23 de maio de 2016 | N° 18532
DAVID COIMBRA
A música mostra a mudança
Eu tinha cá uma tese que a Cláudia Laitano meio que destruiu. Mas só meio quê.
A Cláudia Laitano está passando uma temporada em Paris. A Cláudia Laitano é uma parisiense que, por engano, criou-se no centro de Porto Alegre. Uma parisiense de alma, tanto quanto eu, na alma, sou suburbano do IAPI profundo.
Mas a minha tese.
Digo que você pode avaliar um povo por sua arte. A arte é o produto mais requintado da civilização. Aparentemente, trata-se de atividade intelectual.
Aparentemente.
Na verdade, a arte vem direto do espírito. A arte é a sublimação da selvageria humana. A civilização oprime, a arte liberta. Você não pode dar um soco no vizinho? Você pinta um quadro. Michelângelo, Van Gogh, Picasso e Dostoiévski eram assassinos em potencial.
No Brasil, a maior expressão artística é a música popular. Na Alemanha é a chamada Grande Música, na França da Cláudia Laitano é a literatura, na Inglaterra é o teatro, nos Estados Unidos é o cinema. No Brasil é a música popular.
Bem.
No começo do século 20, o Brasil tinha a gravidade dramática de um Vicente Celestino. Um homem que havia se tornado um ébrio porque tentava esquecer aquela ingrata que ele amava e que o abandonou. Um homem que ansiava cruzar pela porta aberta, que levava o emblema de uma cruz, uma porta que não se fechava e que tinha o nome de Jesus.
Natural: era o Brasil dos primórdios da República, ainda oitocentista, mal egresso da escravidão, um Brasil rural, de parcas conexões entre os Estados, quase que isolado do resto do mundo.
Depois, vicejaram a boa malandragem de Noel e a ginga de Pixinguinha, ainda mesclada com a dramaticidade de um Chico Viola e de um Ataulfo Alves, pois o Brasil de Getúlio era assim: melodramático e malandro ao mesmo tempo. Era o Brasil do rádio, o primeiro veículo de integração nacional. O Brasil do Rio.
O samba-canção fermentado nas boates cariocas foi o sucessor desse movimento. O samba-canção de Dolores Duran, Ary Barroso, Antônio Maria e Lupicínio foi a sofisticação dos sentimentos da época. Havia poesia na dor. Era bonito sofrer por amor. Mas sofria-se internamente, no escuro das boates, de traje esporte completo, porque, da mulher, esperava-se o recato.

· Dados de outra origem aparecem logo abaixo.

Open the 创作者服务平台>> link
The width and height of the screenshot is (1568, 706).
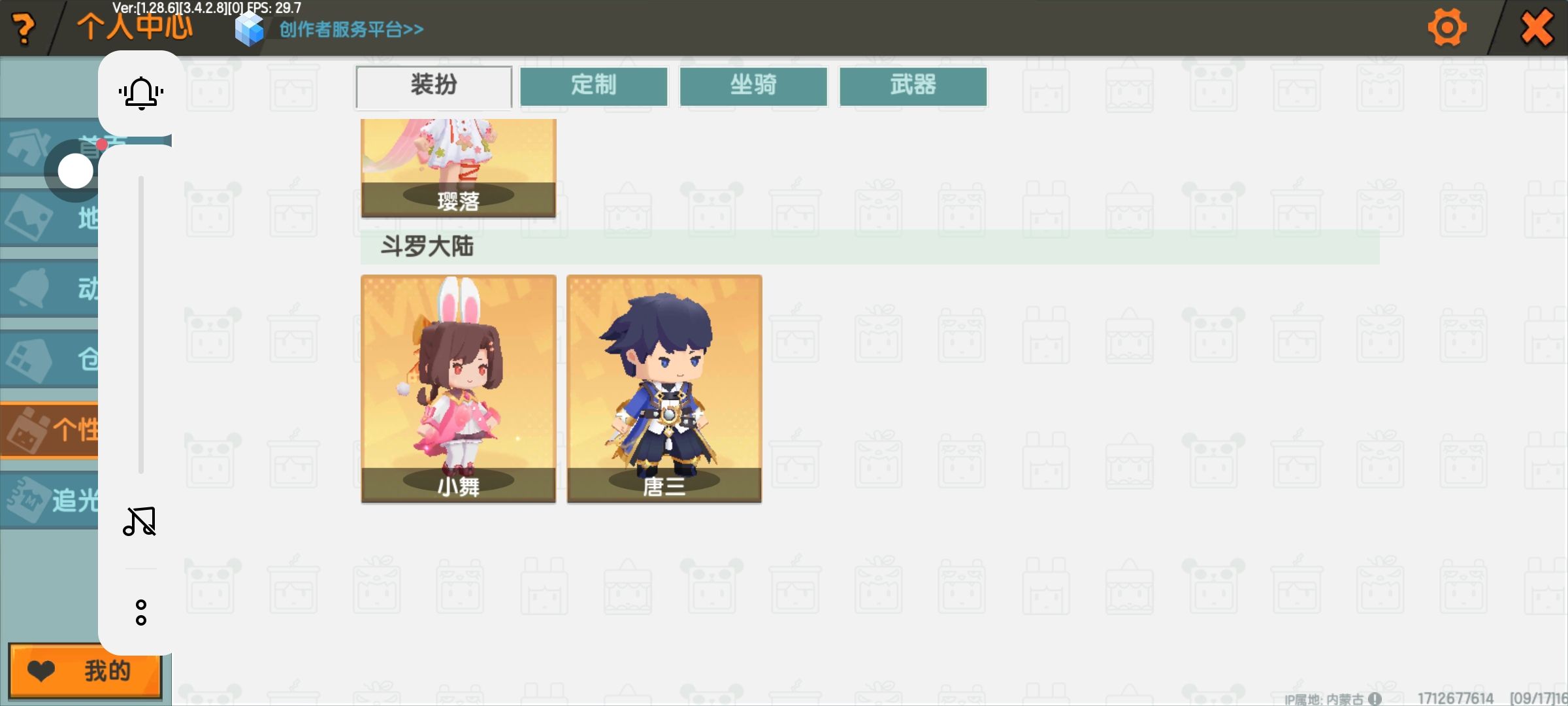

A Bossa Nova de João Gilberto, Vinícius e Tom arrancou o amor e a dor das boates enfumaçadas e os expôs nas areias da praia. Era o Brasil de Juscelino, alegre e otimista.
Aí veio o golpe, e o Brasil teve de se “internalizar” de novo, digamos assim. Tornou-se mais intelectual, mais calculista, porque precisava pensar para dizer o que devia ser dito. Chico & Caetano pintaram o retrato daquele país.
Então chegaram os anos 80 e algo mudou. A Rede Globo havia integrado e pasteurizado o Brasil. Ainda havia Titãs, ainda havia Cazuza, mas o Brasil estava se tornando mais violento e mais impaciente.
E agora, nestes tempos nervosos, em que se tem de ter cuidado para entrar em casa e estacionar o carro, em que todas as esperanças políticas faliram, em que a opinião do desconhecido se torna conhecida e geralmente irrita, esses são tempos de velocidade alucinante e de consumo superficial. Donde, a música brasileira tornou-se superficial e de consumo veloz.
Mas a Cláudia Laitano me diz que não. Ela diz que concorda com minha tese até os anos 80, e garante que, se alguém procurar o bom, o encontrará. Que o bom continua nos nichos em que sempre esteve, que as massas brasileiras sempre foram acomodadas e aderentes ao dominante, como todas as massas, que a excelência sempre foi uma ilha, só que eu é que me perdi da ilha. Talvez concorde com ela. Não sei. Estou refletindo. Essa ilha, onde estará?